Other experimental markets enable consumers to trade the traits of products and services and allow companies to forecast more accurately the relative appeal of competing product feature sets. Trading does not measure and cannot replace measures of individual preference, so traditional methods will remain in demand. At the same time, these new information markets, which can stabilize, sometimes in less than 20 minutes, on the relative value of competing sets of product and service features, are likely to prove hugely valuable in both R&D and marketing.

It is no secret why these markets work. All markets aggregate and communicate information dispersed among multiple knowledgeable participants. They are most useful when a lot of people each have a little bit of information. Every market creates its value by aggregating little bits of information that don’t mean much on their own but become meaningful together. This reflects the network principle that the collective intelligence of a group is almost always smarter than the smartest individuals in them (for certain tasks).

In addition, the absence of hierarchy helps ensure no single person or viewpoint dominates and a diversity of viewpoints contributes to decision making. No person or viewpoint is shut out. Finally, information markets avoid the politics and careerism that so often block, divert, and channel the flow of information within organizations.
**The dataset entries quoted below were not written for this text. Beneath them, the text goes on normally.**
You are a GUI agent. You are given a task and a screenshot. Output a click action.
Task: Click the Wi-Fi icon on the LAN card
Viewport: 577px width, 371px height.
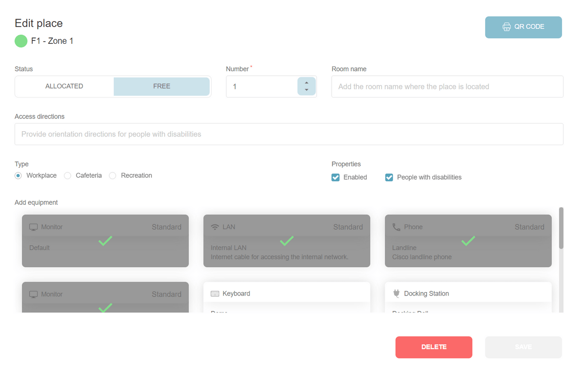tap(214, 227)
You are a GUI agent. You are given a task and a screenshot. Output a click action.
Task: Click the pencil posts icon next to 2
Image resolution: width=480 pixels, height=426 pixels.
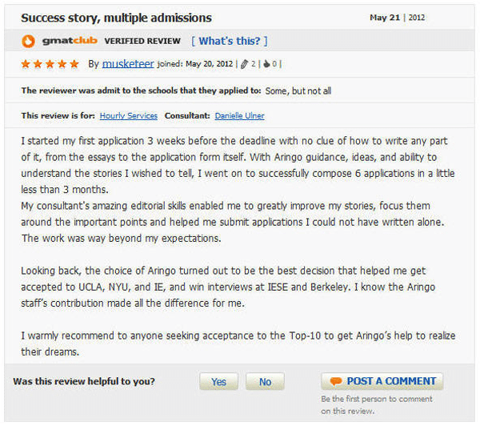point(244,64)
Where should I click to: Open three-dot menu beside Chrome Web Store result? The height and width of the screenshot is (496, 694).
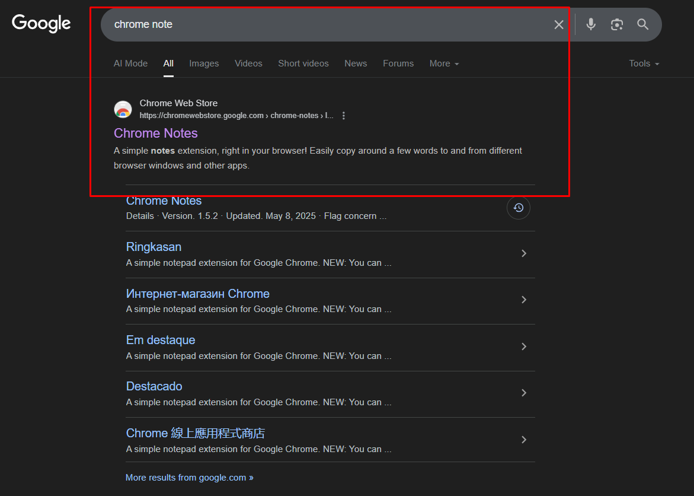tap(344, 116)
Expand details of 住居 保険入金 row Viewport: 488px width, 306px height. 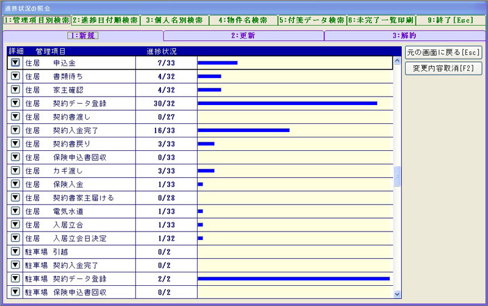pyautogui.click(x=15, y=184)
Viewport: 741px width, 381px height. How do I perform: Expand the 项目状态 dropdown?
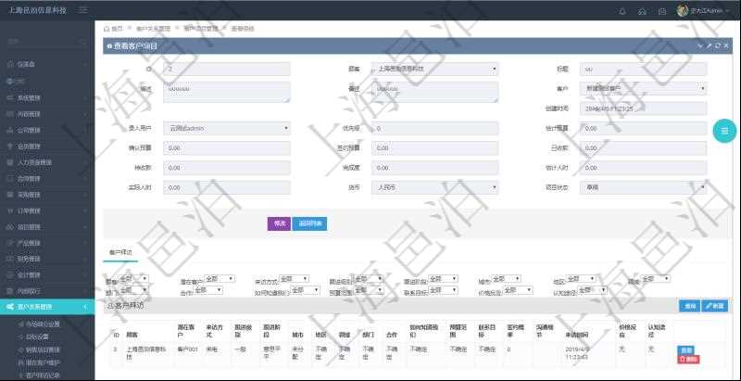click(643, 186)
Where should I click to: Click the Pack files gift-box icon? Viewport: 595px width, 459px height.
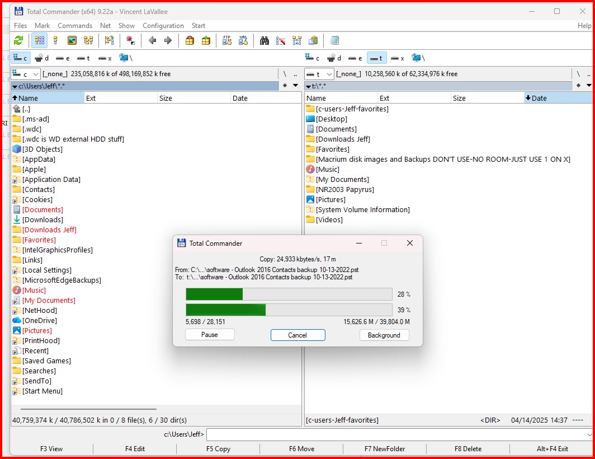coord(190,40)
Because people are rewarded only for being right, they have no incentive to hide information, pursue agendas, or go along with the crowd.
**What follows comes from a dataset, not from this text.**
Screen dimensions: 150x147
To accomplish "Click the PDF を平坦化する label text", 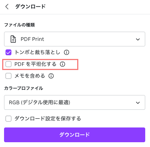I will pos(35,64).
In general, any organization that can frame its informational needs as predictions can set up an investing game where the trading patterns of experts, front-line personnel, or customers will generate streams of highly condensed, real-time forecasting data that can be used to track the effect of current actions on future events. The Internet is an enabling technology for the Information Age, here as elsewhere. The more frequent use of this application is a sure thing. You can bet on it.